Model Performance: The fine-tuned MatterGen model demonstrates the ability to generate structurally valid and unique materials, albeit with challenges in accurately predicting high Tc values.
Discovery Potential: Identification of new superconducting families highlights the model's capability to explore uncharted chemical spaces, offering avenues for further research.
Strategic Direction: The GHOST initiative positions the team to capitalize on ML-driven materials discovery, emphasizing efficiency and democratization of resources.
High-Tc Prediction Accuracy: The fine-tuned model currently struggles to predict high Tc values accurately. Enhancing the model's understanding of factors influencing Tc is crucial.
Stability of Generated Materials: Further work is needed to ensure the stability of generated materials under various conditions.
Expansion Beyond 5 Elements: MatterGen's limitation to generating materials with up to 5 elements may restrict the discovery of complex superconductors requiring more elements.

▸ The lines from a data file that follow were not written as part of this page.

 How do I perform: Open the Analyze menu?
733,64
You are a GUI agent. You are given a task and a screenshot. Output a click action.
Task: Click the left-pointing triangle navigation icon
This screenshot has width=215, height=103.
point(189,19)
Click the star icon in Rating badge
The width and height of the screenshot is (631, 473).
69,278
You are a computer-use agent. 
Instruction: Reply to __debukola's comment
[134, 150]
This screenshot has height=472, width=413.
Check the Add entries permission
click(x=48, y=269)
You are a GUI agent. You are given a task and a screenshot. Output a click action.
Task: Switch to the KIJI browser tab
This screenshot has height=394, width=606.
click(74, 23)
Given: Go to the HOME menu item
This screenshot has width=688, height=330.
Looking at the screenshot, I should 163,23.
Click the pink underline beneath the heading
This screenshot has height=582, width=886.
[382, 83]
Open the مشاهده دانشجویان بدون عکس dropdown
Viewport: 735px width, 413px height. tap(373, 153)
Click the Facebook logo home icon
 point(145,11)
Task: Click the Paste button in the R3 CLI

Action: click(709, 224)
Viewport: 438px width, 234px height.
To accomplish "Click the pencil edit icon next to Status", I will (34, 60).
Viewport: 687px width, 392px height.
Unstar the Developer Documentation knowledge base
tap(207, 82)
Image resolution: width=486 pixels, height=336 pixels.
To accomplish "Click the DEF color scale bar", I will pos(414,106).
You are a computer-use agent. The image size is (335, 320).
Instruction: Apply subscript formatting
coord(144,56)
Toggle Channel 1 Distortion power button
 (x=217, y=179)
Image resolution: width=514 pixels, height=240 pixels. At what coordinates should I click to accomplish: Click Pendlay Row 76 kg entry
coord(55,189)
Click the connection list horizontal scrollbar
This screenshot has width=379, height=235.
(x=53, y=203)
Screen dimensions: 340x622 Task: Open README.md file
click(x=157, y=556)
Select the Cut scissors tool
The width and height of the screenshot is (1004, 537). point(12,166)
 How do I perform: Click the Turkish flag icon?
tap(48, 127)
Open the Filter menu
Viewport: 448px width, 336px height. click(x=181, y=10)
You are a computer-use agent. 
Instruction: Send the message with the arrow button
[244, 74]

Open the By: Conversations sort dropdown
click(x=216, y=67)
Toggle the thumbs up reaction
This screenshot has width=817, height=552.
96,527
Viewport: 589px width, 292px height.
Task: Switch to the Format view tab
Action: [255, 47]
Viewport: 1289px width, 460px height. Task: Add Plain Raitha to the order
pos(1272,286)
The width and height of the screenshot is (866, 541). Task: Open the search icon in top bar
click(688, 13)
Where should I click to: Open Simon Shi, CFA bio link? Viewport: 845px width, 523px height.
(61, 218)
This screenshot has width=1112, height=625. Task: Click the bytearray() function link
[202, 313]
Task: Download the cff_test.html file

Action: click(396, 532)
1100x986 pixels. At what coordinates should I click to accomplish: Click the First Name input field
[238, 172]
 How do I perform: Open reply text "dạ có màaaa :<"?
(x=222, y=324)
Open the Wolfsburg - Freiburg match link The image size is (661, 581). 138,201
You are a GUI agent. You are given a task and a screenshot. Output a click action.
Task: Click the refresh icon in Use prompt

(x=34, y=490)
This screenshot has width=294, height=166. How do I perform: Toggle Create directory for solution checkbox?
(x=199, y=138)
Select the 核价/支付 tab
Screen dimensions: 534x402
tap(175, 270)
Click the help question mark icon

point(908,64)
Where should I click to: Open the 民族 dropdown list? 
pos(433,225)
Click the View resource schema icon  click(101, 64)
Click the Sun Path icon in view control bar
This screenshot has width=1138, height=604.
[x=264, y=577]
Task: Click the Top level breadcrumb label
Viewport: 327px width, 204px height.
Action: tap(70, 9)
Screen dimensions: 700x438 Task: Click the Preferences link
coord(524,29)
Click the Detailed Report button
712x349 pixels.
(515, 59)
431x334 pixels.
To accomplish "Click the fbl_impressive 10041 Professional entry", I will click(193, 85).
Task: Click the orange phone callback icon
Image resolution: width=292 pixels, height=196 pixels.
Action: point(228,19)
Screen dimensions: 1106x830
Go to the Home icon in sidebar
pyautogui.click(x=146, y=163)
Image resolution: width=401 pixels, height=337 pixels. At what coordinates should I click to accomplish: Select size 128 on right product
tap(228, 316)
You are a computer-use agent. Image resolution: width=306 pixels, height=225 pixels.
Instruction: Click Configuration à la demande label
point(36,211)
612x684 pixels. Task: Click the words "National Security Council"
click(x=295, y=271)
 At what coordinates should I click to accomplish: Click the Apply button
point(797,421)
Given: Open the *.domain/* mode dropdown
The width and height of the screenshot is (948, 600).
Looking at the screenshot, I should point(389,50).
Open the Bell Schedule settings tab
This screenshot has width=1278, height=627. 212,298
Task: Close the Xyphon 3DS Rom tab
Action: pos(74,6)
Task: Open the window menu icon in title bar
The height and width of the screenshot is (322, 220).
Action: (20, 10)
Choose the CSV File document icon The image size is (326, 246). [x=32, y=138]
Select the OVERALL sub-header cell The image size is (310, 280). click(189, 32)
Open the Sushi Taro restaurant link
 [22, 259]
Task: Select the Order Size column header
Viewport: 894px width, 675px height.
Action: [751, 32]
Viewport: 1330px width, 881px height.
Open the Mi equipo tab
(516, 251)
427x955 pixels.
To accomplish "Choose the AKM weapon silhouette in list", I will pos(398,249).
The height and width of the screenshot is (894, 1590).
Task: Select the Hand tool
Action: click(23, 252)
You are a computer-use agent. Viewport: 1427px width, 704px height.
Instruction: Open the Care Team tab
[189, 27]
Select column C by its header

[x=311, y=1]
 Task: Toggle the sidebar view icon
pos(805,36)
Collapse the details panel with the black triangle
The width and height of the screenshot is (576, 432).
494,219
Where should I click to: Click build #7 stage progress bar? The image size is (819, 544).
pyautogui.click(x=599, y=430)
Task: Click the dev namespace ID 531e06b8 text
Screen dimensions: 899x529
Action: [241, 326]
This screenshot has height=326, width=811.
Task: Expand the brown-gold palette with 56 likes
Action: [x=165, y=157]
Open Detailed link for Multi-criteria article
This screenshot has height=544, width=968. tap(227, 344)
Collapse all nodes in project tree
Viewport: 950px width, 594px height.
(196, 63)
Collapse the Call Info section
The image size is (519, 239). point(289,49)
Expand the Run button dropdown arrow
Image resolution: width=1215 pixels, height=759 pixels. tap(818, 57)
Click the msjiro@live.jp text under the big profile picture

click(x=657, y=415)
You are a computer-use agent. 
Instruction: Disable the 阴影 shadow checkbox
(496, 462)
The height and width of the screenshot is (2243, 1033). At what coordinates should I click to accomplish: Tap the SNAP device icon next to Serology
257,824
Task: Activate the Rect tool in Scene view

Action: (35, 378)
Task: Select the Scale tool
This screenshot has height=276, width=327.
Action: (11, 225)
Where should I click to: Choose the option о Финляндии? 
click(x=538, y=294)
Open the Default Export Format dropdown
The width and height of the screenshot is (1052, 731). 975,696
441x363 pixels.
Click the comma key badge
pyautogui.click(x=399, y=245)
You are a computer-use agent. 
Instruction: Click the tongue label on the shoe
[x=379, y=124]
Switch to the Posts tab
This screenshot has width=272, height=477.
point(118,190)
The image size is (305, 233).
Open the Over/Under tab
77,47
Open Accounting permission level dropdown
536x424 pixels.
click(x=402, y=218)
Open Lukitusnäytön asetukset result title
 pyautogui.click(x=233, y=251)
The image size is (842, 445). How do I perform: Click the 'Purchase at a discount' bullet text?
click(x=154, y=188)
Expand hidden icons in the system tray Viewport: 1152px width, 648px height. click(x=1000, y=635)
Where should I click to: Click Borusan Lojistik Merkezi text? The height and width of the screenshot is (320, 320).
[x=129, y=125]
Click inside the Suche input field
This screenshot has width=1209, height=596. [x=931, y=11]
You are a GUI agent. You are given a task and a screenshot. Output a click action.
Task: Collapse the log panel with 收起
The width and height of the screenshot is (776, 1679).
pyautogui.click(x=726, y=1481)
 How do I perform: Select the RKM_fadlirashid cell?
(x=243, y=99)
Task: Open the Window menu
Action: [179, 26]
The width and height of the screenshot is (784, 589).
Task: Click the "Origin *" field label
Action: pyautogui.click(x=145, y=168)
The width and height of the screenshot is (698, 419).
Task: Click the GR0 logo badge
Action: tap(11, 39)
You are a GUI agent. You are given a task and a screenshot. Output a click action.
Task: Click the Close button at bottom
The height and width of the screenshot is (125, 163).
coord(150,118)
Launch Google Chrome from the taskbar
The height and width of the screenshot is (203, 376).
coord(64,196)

Validation with Experimental Data: Integrating experimental validation processes to corroborate the predicted superconducting properties of generated materials.
Enhanced Fine-Tuning Techniques: Exploring advanced fine-tuning methods or alternative datasets to improve the model's predictive capabilities for Tc.
Collaboration with Domain Experts: Strengthening collaboration with materials scientists to interpret model outputs and guide experimental validations effectively.
Enhance Model Training:
Incorporate additional datasets, including those with higher Tc superconductors.
Experiment with different fine-tuning strategies to improve Tc prediction accuracy.
Strengthen Evaluation Pipelines:
Implement robust validation mechanisms, including collaboration with experimental labs for real-world testing.
Develop metrics to assess the stability and feasibility of generated materials comprehensively.
Expand Chemical Space Exploration:
Overcome the 5-element limitation by exploring or developing models capable of handling more complex compositions.
Focus on newly discovered superconducting families for targeted exploration and validation.
Strategic Collaboration:
Engage with materials science experts to interpret findings and prioritize promising candidates for experimental validation.
Foster interdisciplinary collaboration to bridge the gap between ML models and practical superconducting material discovery.
Leverage GHOST Initiative:
Utilize the strategic framework provided by the GHOST one-pager to streamline discovery processes and maximize impact.
Focus on democratizing access to ML-driven materials discovery tools, enabling broader participation from academia and industry.
The Superconductors team has made commendable progress in integrating machine learning models for the discovery and classification of superconducting materials. By fine-tuning MatterGen and developing a Tc classifier, the team has demonstrated the potential to uncover novel superconducting families. Addressing current challenges through enhanced model training, robust evaluation pipelines, and strategic collaborations will be pivotal in advancing towards the discovery of room-temperature superconductors.